Verifying that $11^{λ(m)+1} ≡ 11 \pmod m$ for $m = 41 \cdot 11$

Question

I know that $λ(m) = [40, 10] = 40$ So I need to show that $11^{41} ≡ 11 \mod 451$. From here I believe I should show that $11^{41} ≡ 11 \mod 41$ and that $11^{41} ≡ 11 \mod 11$, but I am not sure how to show the first one, and the second one (the one that is mod $11$) I know is congruent to $0 \mod 11$ so I run into a problem there.

Answer 1

Hint: The 1st one: $11^{40} = 1 \pmod{41}$ by fermat little theorem.
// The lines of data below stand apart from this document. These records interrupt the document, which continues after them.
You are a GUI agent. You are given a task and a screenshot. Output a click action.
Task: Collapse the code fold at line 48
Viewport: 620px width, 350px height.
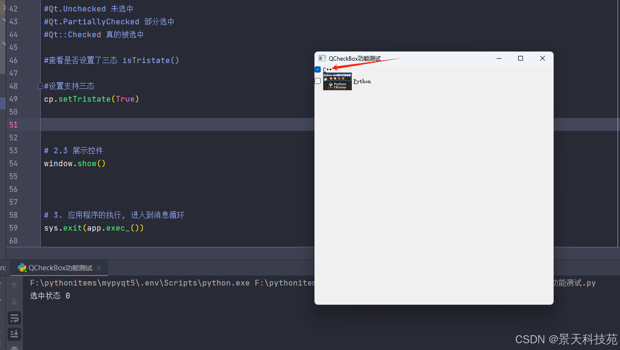[40, 85]
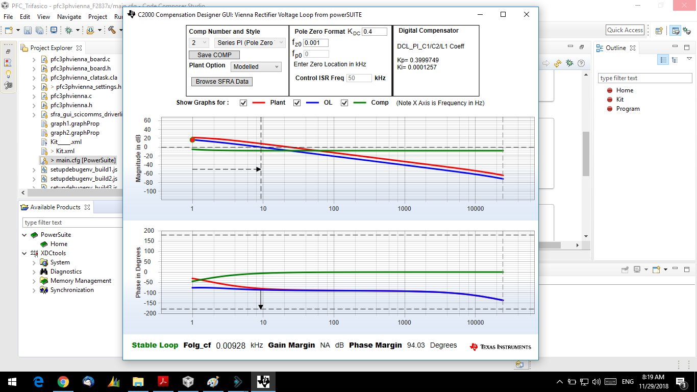
Task: Open the Project menu
Action: tap(97, 16)
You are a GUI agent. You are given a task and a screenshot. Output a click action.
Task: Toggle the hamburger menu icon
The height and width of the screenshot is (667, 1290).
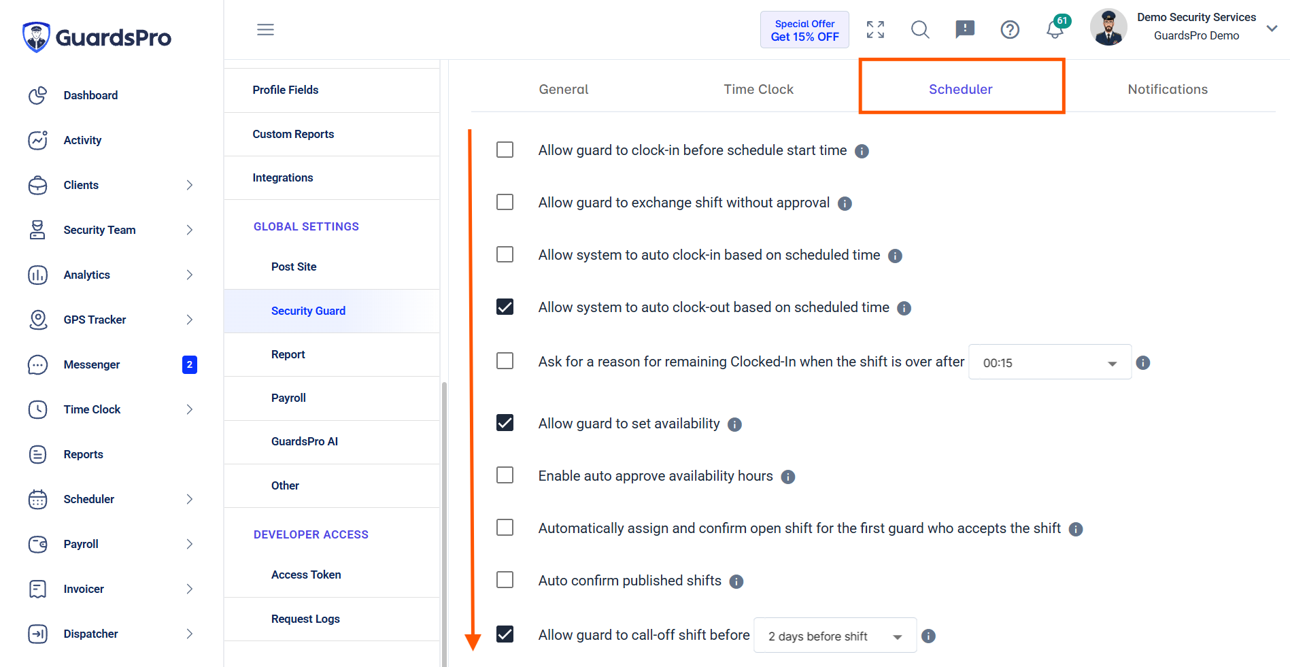coord(265,29)
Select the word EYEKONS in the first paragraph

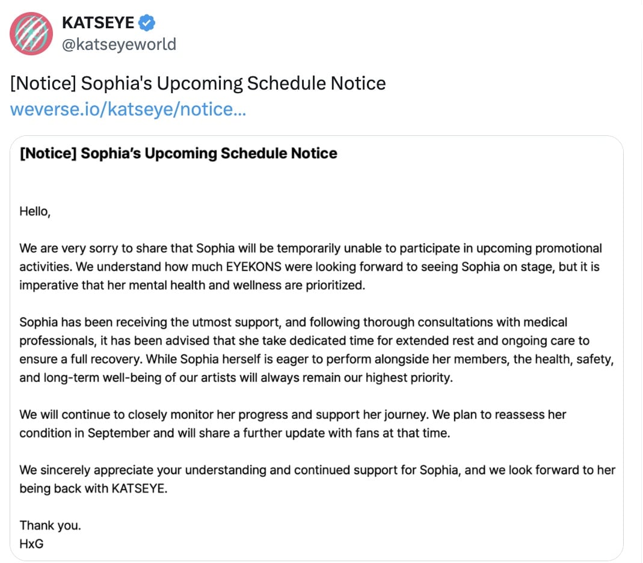point(254,267)
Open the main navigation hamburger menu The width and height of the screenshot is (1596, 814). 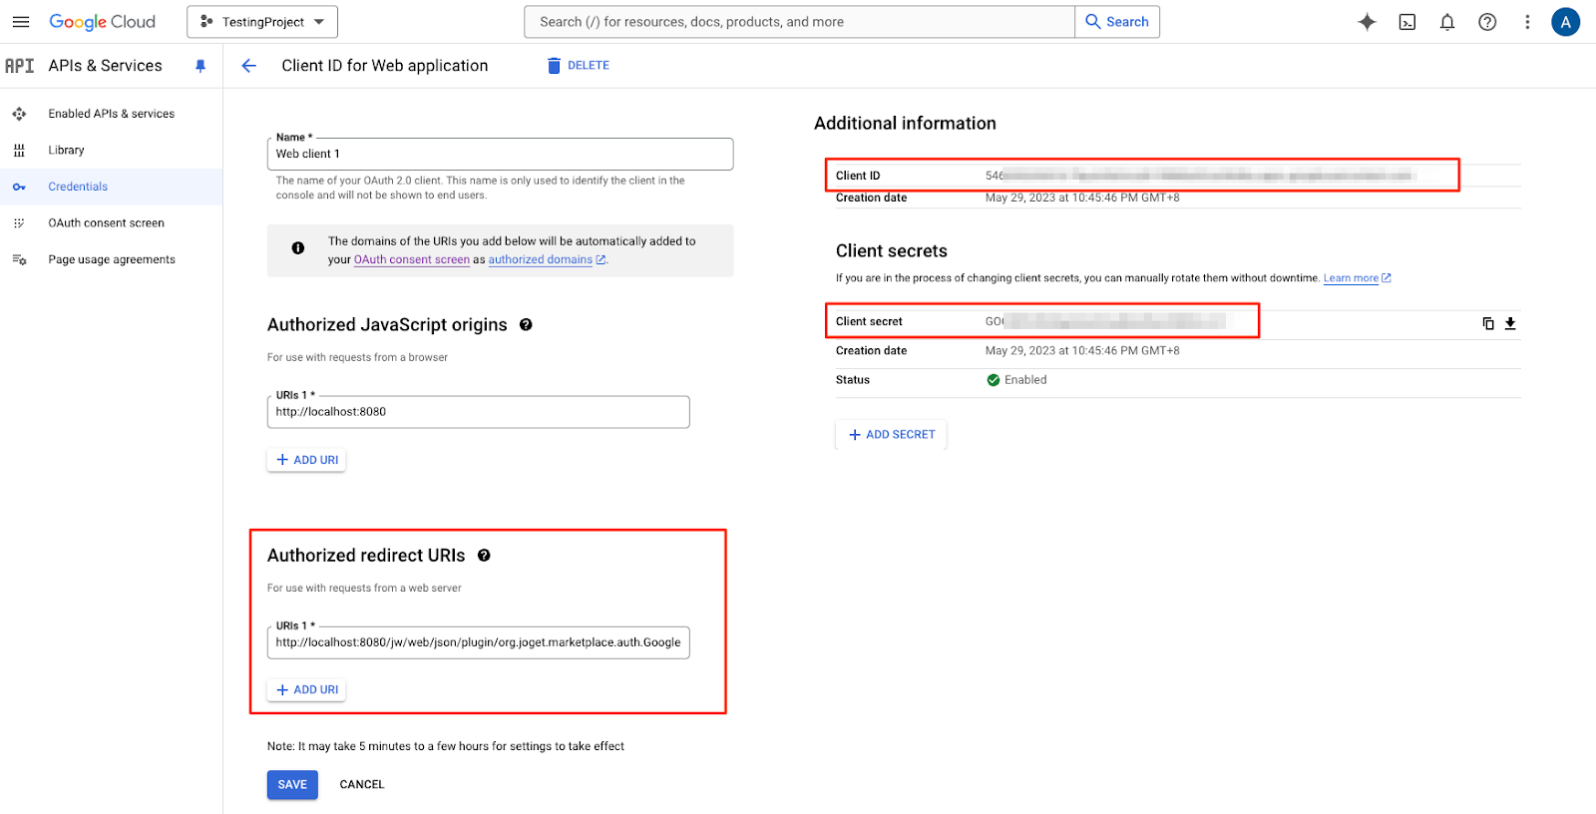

So $11^{41} = 11 \pmod{41}$. You can continue.

Answer 2

The key idea is: $ $ if $\,p_i\,$ are distinct primes and $\,\lambda\,$ is a common multiple of all $\,p_i-1\,$ then

$\quad\lambda = (p_i\!-\!1)k_i\,\Rightarrow\, {\rm mod}\ p_i\!:\ a^{\large 1+\lambda} = a^{\large 1+(p_i-1) k_i} = a ( \color{#c00}{a^{\large p_i-1}})^{\large k}\equiv a(\color{#c00}1)^k\equiv a\ $ by $\rm\color{#c00}{little\ Fermat}$.

Thus $\,\ p_i\mid a^{1+\lambda}-a\ \Rightarrow\ \prod { p_i} = {\rm lcm}\,\{p_i\}\mid a^{1+\lambda}-a$